> [EXERCISE REQUIREMENTS]: Check each line of the entries. Copy the ones that contain the string "vertical".

> [SUPPLIED DATA]:

-=-=-=-=-

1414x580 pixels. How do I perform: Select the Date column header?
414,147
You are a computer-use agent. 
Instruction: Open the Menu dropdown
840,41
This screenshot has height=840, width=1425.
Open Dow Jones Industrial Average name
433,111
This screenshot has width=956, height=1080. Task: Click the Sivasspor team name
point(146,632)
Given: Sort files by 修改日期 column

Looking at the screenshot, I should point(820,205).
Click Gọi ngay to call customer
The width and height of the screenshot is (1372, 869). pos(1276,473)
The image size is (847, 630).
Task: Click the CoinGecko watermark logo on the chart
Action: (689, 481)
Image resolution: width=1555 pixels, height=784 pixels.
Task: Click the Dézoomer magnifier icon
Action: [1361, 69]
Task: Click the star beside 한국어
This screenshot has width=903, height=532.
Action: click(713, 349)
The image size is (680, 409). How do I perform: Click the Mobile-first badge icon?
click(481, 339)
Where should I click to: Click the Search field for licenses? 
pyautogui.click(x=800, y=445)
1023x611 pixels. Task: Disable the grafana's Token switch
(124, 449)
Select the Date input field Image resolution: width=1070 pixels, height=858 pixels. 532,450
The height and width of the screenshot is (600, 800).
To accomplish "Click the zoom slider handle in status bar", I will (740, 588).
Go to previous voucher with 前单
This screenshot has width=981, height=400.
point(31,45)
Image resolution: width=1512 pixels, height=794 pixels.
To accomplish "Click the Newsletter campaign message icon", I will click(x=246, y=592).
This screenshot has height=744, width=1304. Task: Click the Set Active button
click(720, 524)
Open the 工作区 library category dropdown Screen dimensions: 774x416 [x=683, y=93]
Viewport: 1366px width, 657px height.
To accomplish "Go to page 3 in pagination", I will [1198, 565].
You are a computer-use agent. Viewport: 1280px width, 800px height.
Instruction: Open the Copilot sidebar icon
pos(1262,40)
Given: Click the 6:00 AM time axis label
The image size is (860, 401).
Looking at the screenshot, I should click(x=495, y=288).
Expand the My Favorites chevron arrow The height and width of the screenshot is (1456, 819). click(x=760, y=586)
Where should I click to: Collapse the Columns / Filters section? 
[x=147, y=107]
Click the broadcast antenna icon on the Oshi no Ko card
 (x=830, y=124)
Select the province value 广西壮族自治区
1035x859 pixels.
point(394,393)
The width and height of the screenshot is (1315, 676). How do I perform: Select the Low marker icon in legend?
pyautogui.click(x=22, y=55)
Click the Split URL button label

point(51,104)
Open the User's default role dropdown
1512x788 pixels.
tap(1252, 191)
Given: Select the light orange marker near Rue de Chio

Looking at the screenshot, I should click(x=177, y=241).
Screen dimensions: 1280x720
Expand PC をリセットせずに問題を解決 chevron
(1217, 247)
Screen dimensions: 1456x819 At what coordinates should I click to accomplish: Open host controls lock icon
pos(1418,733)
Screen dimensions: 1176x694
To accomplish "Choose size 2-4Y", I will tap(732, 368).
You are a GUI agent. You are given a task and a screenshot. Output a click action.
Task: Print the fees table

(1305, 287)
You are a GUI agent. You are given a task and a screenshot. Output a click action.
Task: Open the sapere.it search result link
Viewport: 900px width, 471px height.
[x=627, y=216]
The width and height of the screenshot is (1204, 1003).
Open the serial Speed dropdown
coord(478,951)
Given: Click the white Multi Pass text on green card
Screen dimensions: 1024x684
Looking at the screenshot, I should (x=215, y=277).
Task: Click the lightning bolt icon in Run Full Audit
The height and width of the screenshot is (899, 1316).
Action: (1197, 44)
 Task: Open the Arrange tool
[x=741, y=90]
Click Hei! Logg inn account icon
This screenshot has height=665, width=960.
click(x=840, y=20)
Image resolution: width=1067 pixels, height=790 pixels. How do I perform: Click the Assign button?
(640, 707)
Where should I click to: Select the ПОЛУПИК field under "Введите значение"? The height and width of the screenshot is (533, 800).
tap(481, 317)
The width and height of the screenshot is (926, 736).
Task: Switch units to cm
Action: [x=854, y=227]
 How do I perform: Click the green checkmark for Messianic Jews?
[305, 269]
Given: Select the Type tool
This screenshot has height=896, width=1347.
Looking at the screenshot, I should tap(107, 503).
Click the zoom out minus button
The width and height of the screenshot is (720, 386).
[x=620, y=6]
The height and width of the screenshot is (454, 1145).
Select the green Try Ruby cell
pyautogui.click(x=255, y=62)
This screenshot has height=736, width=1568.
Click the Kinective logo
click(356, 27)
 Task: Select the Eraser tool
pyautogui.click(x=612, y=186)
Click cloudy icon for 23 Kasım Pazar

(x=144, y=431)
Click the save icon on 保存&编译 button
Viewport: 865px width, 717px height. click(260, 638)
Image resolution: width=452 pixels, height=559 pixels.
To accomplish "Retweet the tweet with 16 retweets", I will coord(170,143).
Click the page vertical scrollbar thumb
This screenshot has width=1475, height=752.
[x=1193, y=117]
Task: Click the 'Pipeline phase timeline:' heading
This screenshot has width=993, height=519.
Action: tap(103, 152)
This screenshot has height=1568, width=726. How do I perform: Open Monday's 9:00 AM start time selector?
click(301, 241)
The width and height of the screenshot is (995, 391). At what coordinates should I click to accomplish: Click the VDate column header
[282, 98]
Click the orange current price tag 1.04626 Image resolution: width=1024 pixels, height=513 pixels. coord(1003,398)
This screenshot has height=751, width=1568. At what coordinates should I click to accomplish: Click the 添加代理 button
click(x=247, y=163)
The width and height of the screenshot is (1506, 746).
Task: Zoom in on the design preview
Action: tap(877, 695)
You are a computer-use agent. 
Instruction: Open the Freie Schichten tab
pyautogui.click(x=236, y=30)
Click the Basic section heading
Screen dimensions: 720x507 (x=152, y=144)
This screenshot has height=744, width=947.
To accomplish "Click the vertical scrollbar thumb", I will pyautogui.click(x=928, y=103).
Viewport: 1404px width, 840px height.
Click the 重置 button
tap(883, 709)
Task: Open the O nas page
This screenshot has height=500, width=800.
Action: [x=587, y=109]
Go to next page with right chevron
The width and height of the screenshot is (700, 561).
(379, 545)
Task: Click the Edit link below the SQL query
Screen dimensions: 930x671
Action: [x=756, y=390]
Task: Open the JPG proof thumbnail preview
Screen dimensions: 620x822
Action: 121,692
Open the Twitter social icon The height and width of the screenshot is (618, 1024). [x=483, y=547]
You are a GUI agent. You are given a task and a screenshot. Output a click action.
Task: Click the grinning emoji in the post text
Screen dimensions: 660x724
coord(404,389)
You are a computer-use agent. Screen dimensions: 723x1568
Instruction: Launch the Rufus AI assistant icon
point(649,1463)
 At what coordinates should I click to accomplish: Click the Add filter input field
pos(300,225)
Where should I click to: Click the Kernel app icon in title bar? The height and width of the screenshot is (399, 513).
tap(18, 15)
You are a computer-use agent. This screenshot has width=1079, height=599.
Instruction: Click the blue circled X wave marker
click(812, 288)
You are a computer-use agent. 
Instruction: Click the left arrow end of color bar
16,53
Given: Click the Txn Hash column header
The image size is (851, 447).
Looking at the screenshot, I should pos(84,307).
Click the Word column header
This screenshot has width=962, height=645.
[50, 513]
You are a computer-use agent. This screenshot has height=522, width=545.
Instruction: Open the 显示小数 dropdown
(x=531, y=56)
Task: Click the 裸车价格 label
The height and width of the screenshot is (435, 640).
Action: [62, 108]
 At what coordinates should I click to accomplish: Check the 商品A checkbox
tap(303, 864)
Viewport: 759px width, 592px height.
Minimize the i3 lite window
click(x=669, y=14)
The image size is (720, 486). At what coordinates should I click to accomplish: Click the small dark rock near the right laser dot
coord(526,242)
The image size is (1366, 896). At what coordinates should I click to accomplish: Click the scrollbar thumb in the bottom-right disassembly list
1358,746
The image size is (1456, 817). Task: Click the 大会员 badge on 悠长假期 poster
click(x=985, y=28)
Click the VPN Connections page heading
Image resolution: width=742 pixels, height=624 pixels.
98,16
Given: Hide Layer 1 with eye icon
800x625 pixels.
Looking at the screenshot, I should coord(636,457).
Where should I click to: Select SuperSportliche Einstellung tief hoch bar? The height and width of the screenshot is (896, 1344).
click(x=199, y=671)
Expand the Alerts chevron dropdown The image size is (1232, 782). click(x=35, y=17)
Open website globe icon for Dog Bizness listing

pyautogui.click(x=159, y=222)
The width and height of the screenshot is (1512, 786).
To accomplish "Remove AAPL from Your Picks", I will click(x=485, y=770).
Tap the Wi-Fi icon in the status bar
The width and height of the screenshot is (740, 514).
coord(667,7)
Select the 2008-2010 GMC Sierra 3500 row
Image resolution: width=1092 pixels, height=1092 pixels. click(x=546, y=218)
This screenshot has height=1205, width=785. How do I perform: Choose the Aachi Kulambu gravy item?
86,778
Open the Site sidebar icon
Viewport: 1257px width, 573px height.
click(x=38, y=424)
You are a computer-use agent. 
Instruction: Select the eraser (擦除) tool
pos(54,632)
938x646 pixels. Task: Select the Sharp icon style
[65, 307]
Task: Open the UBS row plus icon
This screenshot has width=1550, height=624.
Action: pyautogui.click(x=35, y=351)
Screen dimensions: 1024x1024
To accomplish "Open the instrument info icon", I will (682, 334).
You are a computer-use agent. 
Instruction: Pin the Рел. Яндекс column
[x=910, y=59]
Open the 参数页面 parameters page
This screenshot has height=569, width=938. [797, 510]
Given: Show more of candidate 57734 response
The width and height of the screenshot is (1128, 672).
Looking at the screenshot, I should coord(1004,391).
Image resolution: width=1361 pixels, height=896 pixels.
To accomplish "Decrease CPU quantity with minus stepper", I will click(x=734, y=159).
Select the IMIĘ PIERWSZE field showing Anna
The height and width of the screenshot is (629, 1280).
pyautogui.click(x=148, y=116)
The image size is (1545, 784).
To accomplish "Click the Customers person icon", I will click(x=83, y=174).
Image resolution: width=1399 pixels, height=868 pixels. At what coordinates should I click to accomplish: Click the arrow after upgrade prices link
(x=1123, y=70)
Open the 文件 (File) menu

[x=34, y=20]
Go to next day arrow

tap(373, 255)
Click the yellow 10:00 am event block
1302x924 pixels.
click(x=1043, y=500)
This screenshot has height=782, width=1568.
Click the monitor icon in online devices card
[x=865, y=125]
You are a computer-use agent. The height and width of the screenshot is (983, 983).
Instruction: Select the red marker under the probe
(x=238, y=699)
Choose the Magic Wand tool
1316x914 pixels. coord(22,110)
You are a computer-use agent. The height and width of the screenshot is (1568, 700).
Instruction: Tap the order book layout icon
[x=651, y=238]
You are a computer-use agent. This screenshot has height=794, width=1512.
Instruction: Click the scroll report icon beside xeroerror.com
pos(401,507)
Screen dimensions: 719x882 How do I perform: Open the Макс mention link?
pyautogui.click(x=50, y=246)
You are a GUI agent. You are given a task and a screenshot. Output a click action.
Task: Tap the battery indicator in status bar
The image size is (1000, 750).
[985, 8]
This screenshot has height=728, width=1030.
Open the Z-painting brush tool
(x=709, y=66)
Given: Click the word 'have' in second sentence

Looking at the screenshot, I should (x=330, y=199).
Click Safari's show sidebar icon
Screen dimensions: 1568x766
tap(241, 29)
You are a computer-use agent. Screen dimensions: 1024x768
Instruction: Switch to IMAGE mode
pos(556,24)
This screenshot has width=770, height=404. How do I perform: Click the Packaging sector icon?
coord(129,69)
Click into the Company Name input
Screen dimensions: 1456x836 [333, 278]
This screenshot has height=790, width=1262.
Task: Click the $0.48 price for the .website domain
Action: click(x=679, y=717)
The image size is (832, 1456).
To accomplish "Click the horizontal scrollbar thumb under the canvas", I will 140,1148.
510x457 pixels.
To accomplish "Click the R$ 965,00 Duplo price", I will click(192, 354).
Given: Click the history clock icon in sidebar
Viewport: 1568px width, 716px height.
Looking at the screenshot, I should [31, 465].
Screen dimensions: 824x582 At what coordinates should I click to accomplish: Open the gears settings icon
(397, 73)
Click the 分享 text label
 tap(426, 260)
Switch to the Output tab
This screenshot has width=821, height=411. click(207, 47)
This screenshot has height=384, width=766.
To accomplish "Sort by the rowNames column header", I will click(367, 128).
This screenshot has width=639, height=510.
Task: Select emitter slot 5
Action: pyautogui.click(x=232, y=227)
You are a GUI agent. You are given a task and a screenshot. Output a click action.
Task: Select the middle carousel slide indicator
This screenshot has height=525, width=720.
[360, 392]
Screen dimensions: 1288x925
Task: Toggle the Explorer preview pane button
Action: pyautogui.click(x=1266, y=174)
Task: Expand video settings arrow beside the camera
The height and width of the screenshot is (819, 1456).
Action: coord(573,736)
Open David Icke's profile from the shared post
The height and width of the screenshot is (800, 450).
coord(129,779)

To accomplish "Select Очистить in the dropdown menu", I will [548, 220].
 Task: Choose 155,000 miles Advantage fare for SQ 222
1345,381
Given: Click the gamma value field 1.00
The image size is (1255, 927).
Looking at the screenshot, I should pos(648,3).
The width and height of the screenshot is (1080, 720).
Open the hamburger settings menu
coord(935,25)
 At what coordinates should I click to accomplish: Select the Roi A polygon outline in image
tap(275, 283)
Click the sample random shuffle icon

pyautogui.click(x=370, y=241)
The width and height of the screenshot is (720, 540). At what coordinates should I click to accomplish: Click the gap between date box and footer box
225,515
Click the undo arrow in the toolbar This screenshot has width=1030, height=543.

-=-=-=-=-

> [RESULT FOR THIS TASK]:
Click the page vertical scrollbar thumb
To accomplish "Click the vertical scrollbar thumb", I will pyautogui.click(x=928, y=103).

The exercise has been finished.